Precursor-Dependent Heteroatom Diversity in Luminescent Carbon Quantum Dots: Their Impact on Physicochemical Properties and Free Radical Scavenging and Antibacterial Activities

The fabrication of a multifunctional carbon quantum dot (CQD) from a novel carbon source is still continuing to be demanding and fascinating. The carbon precursor plays a crucial role in developing any particular properties of a CQD to suit a specific application. In this study, green (Rhus chinensis fruits) as well as chemical-based (ascorbic acid and urea) carbon sources were used for the fabrication of CQDs using a simple, cost-effective, and eco-friendly method. The various physicochemical and optical properties of R. chinensis fruit-derived CQD (CQD-RCF) and urea-assisted ascorbic acid-derived CQD (CQD-AAU) were thoroughly investigated by using multiple characterization techniques such as XRD, TEM, HR-TEM, Raman, XPS, FT-IR, UV-vis, PL, and zeta potential. The synthesized CQDs were screened for antioxidant properties by a DPPH assay and antibacterial activity by the agar tip-well method.
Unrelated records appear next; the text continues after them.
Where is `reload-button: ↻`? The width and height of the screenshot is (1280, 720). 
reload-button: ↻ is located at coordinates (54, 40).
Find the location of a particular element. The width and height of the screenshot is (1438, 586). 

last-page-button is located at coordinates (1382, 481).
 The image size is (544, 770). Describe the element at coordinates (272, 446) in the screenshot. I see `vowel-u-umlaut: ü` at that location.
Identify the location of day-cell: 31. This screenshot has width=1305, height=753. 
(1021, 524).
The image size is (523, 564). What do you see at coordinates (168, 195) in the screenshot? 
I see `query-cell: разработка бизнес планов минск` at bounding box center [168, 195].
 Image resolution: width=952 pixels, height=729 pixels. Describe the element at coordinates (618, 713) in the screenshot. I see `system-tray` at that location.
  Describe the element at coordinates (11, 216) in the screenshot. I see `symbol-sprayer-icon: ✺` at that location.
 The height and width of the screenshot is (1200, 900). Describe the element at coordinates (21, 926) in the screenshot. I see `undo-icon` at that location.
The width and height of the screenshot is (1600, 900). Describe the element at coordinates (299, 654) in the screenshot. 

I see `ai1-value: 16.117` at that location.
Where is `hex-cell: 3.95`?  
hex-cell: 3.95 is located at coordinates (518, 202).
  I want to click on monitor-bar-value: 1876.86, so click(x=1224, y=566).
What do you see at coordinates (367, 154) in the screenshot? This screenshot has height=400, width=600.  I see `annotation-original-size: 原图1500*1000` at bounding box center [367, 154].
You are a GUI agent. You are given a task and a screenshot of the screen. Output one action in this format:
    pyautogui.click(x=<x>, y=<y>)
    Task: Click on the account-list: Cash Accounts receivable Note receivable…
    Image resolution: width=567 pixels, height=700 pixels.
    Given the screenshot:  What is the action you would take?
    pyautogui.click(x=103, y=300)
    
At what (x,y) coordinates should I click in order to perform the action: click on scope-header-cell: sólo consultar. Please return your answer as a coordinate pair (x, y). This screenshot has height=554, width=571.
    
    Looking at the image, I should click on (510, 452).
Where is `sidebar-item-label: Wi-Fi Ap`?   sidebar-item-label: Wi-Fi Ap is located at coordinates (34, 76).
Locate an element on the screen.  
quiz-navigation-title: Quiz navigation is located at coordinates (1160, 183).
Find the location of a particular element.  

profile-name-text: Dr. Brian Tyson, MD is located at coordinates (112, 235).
Both of these synthesized CQDs exhibited a variety of dissimilarities regarding their heteroatom compositions and surface functional groups, which subsequently led to an enhanced DPPH radical scavenging efficacy of CQD-AAU and a declared antibacterial efficacy of CQD-RCF. Therefore, the outcome of this study shows that the physicochemical properties and functionalities of CQDs are influenced by the chemical composition of the precursor material.